Over the last years, German corruption scandals increasingly attracted national and international media attention. This clearly culminated in the almost daily press releases reporting on the corruption charges of the former Federal President of Germany, Christian Wulff. He was incriminated in April 2013 and acquitted by the Regional Court of Hannover not before February 2014. Albeit finally proven innocent, this matter forced him two years earlier to withdraw from his position as President due to the enormous press coverage, coincided with public pressure.
Other spotlight corruption cases of the last decade were the investigations against large multi-national companies Siemens, MAN, Ferrostaal and Daimler. In the Siemens case, the investigations resulted in fines unprecedented in Germany of more than 395 Mio EUR plus additional payments to US authorities of some 800 Mio USD. Furthermore, Siemens replaced many top and medium level management members and increased its compliance personnel to more than 700 heads at times. Comparable high fines were issued against MAN, Ferrostaal and Daimler. These cases show that multi-national enterprises are increasingly subject to criminal investigations, not only in the United States, but also under the considerably tightened German anti-corruption laws. Given that German law applies to any conduct committed on the German territory (cf. German Criminal Code, sec. 3), for companies conducting business in Germany, it is vital to be acquainted with the relevant domestic legal provisions.
In Germany the offences of corruption are regulated in the Criminal Code (sec. 299 f. for bribery in the commercial sector and sec. 331 ff for bribery of public officials). Paying/promising payments and other benefits as well as receiving/demanding payments and other benefits is illegal. Facilitation payments to officials are also prohibited.
In 1998/1999, more than 20 years after the initiation of the US Foreign Corrupt Practices Act, Germany implemented the OECD Convention on Combatting Bribery of Foreign Officials in International Business Transactions. Thus, active bribery of foreign officials became illegal (cf. the Law on Combating Bribery of Foreign Officials in International Business Dealings, IntBestG). In former times, only German officials were covered by the German corruption provisions and payments to foreign officials were even tax deductible. Similarly, in 1998 and 2002 Germany extended the scope of application even further to cover certain EU public officials and foreign public officials of EU Member States (EuBestG). Moreover, in 2002 Germany also extended bribery in the commercial sector to activities carried out in foreign markets. In addition, the United Nations Convention against Corruption was signed by Germany in 2003. Germany now complies with most of the requirements of this Convention. However, members of parliament (whether at federal, state or local level) are not (yet) regarded as public officials. Bribery of members of parliament is thus only punishable in the context of buying or selling votes (cf. sec. 108e of the German Criminal Code). In their coalition agreement, the present German government has declared their intention to extend the criminal liability to bribery of members of parliaments so as to fully implement the UN Convention. Draft legislation has already been submitted.
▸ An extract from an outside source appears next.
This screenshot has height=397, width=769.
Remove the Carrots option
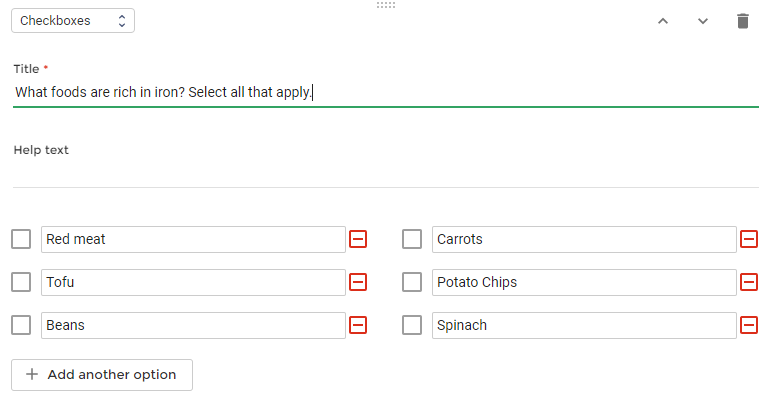749,239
With regard to bribery in the public sector, the offence applies to civil servants, judges, soldiers, as well as individuals who otherwise carry out functions of a public official or have been specifically appointed to carry out public services. Moreover, the German law distinguishes between acts of public officials being in line with their duties (sec. 331 and 333 of the German Criminal Code), this regularly covering facilitation payments, and acts in breach of their duties (Criminal Code, sec. 332 and 334). Only the latter cases and only the active conduct of providing/offering such benefits (sec. 334) are also extended to foreign public officials.
With regards to the bribery in commercial transactions, it is worth noting that any employee or agent can be on the bribe-taking side, but not the owner of the business. The benefit must be requested, offered, promised or accepted as a quid-pro-quo for a future preference in an unfair manner in the competitive purchase of goods. However, the future preference does not have to be specified any further; a general future preferential treatment is sufficient. Moreover, caution should be taken with regards to past preferential treatments as these might be interpreted as incentives for future preference and thus also fall within the scope of the offence.
Finally, it is important to note that under German legislation, corporate criminal liability is not regulated yet. The reason is that German criminal law is based on the guilt of the individual. However, legal entities and also senior management may be administratively and severely (see cases referred to above), fined under sec. 30, 130 of the Act on Regulatory Offences (OWiG). The requirement is that the criminal wrongdoing was facilitated by organisational or compliance deficiencies of the company, meaning that supervision by the responsible manager was not carried out (omission) or not carried out properly (negligence), and as a consequence of this omission or negligence, a criminal or administrative offence was facilitated. While the German legislator has so far been resistant to introduce the criminal liability of legal entities, the topic is increasingly discussed. In the near future, European and international trends will make the introduction of real corporate criminal liability unavoidable.
In conclusion, anti-corruption regulations have become increasingly relevant in business transactions touching Germany. The prosecution authorities show a growing interest in taking on such cases not least considering the significant fines. In view of the increasing influence of European and international developments on German law, it is a not unlikely scenario that German anti-corruption legislation will be further extended in the future.